Work instruction –
Each line of the entries, from the first to the line containing "概要 (420, 56)", is to be transcribed exactly as it stands; include no other lines.

─── Material for the task

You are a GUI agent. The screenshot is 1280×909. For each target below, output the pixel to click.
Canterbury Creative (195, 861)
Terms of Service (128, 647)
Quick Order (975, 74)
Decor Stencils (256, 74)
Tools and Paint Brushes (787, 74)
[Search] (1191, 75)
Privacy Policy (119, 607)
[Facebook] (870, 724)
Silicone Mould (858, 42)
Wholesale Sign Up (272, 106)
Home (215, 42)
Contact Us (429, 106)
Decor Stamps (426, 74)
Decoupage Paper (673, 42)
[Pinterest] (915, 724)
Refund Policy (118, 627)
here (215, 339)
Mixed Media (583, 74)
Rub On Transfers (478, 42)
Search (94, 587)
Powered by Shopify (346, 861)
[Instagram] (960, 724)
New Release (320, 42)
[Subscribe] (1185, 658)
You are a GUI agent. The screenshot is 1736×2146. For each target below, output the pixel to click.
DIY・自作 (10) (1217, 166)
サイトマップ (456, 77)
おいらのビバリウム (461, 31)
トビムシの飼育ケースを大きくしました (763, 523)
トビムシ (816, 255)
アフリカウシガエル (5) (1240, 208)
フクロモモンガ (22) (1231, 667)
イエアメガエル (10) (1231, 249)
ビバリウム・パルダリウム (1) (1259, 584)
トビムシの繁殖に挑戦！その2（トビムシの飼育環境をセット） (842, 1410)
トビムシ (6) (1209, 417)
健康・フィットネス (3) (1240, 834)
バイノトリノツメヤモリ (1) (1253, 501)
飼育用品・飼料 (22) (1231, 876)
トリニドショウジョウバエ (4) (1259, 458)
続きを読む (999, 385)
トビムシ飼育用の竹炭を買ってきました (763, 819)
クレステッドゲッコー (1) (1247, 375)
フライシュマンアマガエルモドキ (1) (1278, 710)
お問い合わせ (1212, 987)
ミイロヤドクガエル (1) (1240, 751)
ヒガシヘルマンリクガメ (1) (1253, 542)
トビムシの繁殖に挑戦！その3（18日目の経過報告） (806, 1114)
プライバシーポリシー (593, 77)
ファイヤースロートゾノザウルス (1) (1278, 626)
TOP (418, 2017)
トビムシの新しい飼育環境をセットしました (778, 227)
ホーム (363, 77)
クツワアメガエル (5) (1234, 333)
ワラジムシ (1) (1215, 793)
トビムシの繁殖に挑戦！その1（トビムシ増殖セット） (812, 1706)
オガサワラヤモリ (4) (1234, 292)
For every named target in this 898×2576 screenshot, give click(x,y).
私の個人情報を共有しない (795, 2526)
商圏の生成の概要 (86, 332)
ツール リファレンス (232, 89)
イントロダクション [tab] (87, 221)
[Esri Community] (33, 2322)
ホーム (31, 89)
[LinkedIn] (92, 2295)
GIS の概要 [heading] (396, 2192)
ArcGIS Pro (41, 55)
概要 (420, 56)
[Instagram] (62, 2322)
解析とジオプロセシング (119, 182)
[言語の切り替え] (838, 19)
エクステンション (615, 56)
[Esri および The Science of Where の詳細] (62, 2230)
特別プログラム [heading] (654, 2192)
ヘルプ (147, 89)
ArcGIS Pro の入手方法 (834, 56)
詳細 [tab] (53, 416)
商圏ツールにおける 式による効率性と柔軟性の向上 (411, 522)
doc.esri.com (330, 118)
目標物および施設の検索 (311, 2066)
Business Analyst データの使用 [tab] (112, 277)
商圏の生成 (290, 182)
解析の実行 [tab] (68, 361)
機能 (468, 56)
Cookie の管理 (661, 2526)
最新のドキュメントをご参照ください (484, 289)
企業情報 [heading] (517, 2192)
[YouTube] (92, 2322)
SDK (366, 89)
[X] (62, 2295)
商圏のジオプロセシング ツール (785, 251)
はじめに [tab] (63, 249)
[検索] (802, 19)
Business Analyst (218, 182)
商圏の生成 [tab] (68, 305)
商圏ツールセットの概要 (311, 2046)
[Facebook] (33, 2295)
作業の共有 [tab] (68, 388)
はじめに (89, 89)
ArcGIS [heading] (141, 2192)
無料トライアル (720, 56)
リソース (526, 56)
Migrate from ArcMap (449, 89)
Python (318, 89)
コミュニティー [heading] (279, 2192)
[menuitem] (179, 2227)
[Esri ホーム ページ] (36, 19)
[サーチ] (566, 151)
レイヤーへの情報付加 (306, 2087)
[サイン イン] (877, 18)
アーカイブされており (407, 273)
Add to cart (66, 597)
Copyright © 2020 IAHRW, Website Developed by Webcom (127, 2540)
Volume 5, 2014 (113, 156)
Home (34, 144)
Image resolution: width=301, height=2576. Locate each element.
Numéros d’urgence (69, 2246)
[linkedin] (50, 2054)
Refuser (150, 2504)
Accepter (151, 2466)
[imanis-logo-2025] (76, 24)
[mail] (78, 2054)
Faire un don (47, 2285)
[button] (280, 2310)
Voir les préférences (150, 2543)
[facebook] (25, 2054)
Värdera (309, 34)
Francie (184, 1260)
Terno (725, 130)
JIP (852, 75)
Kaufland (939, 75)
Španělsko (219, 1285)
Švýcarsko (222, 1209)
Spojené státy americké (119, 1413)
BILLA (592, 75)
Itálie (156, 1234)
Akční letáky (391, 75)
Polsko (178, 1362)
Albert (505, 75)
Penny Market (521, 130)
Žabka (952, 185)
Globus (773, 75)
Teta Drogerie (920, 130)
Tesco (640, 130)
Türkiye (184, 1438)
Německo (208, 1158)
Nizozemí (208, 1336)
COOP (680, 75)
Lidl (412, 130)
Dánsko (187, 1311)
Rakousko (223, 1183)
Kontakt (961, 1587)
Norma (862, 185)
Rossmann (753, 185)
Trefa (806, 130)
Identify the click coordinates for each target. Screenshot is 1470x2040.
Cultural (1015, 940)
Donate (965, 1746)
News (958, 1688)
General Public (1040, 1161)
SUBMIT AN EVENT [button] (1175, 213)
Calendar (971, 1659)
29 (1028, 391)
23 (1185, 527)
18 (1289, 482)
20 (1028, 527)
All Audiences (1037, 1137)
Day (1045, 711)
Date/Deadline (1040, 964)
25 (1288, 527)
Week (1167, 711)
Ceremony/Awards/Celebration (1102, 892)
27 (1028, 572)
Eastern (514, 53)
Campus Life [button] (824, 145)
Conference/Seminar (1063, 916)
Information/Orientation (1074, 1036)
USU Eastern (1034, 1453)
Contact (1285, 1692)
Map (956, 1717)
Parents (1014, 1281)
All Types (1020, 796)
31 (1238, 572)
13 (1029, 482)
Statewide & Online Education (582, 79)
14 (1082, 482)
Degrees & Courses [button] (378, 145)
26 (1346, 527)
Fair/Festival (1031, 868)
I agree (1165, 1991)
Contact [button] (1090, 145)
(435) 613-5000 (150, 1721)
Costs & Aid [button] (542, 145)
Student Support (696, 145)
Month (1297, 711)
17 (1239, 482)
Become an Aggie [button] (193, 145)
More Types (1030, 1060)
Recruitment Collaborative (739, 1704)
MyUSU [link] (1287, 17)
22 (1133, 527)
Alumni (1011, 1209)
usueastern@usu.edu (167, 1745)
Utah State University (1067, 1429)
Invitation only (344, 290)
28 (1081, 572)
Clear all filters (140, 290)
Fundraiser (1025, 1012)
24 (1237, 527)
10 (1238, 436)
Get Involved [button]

──────

Solution for this problem –
You are a GUI agent. The screenshot is 1280×909. For each target below, output the pixel to click.
Canterbury Creative (195, 861)
Terms of Service (128, 647)
Quick Order (975, 74)
Decor Stencils (256, 74)
Tools and Paint Brushes (787, 74)
[Search] (1191, 75)
Privacy Policy (119, 607)
[Facebook] (870, 724)
Silicone Mould (858, 42)
Wholesale Sign Up (272, 106)
Home (215, 42)
Contact Us (429, 106)
Decor Stamps (426, 74)
Decoupage Paper (673, 42)
[Pinterest] (915, 724)
Refund Policy (118, 627)
here (215, 339)
Mixed Media (583, 74)
Rub On Transfers (478, 42)
Search (94, 587)
Powered by Shopify (346, 861)
[Instagram] (960, 724)
New Release (320, 42)
[Subscribe] (1185, 658)
You are a GUI agent. The screenshot is 1736×2146. For each target below, output the pixel to click.
DIY・自作 (10) (1217, 166)
サイトマップ (456, 77)
おいらのビバリウム (461, 31)
トビムシの飼育ケースを大きくしました (763, 523)
トビムシ (816, 255)
アフリカウシガエル (5) (1240, 208)
フクロモモンガ (22) (1231, 667)
イエアメガエル (10) (1231, 249)
ビバリウム・パルダリウム (1) (1259, 584)
トビムシの繁殖に挑戦！その2（トビムシの飼育環境をセット） (842, 1410)
トビムシ (6) (1209, 417)
健康・フィットネス (3) (1240, 834)
バイノトリノツメヤモリ (1) (1253, 501)
飼育用品・飼料 (22) (1231, 876)
トリニドショウジョウバエ (4) (1259, 458)
続きを読む (999, 385)
トビムシ飼育用の竹炭を買ってきました (763, 819)
クレステッドゲッコー (1) (1247, 375)
フライシュマンアマガエルモドキ (1) (1278, 710)
お問い合わせ (1212, 987)
ミイロヤドクガエル (1) (1240, 751)
ヒガシヘルマンリクガメ (1) (1253, 542)
トビムシの繁殖に挑戦！その3（18日目の経過報告） (806, 1114)
プライバシーポリシー (593, 77)
ファイヤースロートゾノザウルス (1) (1278, 626)
TOP (418, 2017)
トビムシの新しい飼育環境をセットしました (778, 227)
ホーム (363, 77)
クツワアメガエル (5) (1234, 333)
ワラジムシ (1) (1215, 793)
トビムシの繁殖に挑戦！その1（トビムシ増殖セット） (812, 1706)
オガサワラヤモリ (4) (1234, 292)
For every named target in this 898×2576 screenshot, give click(x,y).
私の個人情報を共有しない (795, 2526)
商圏の生成の概要 (86, 332)
ツール リファレンス (232, 89)
イントロダクション [tab] (87, 221)
[Esri Community] (33, 2322)
ホーム (31, 89)
[LinkedIn] (92, 2295)
GIS の概要 [heading] (396, 2192)
ArcGIS Pro (41, 55)
概要 (420, 56)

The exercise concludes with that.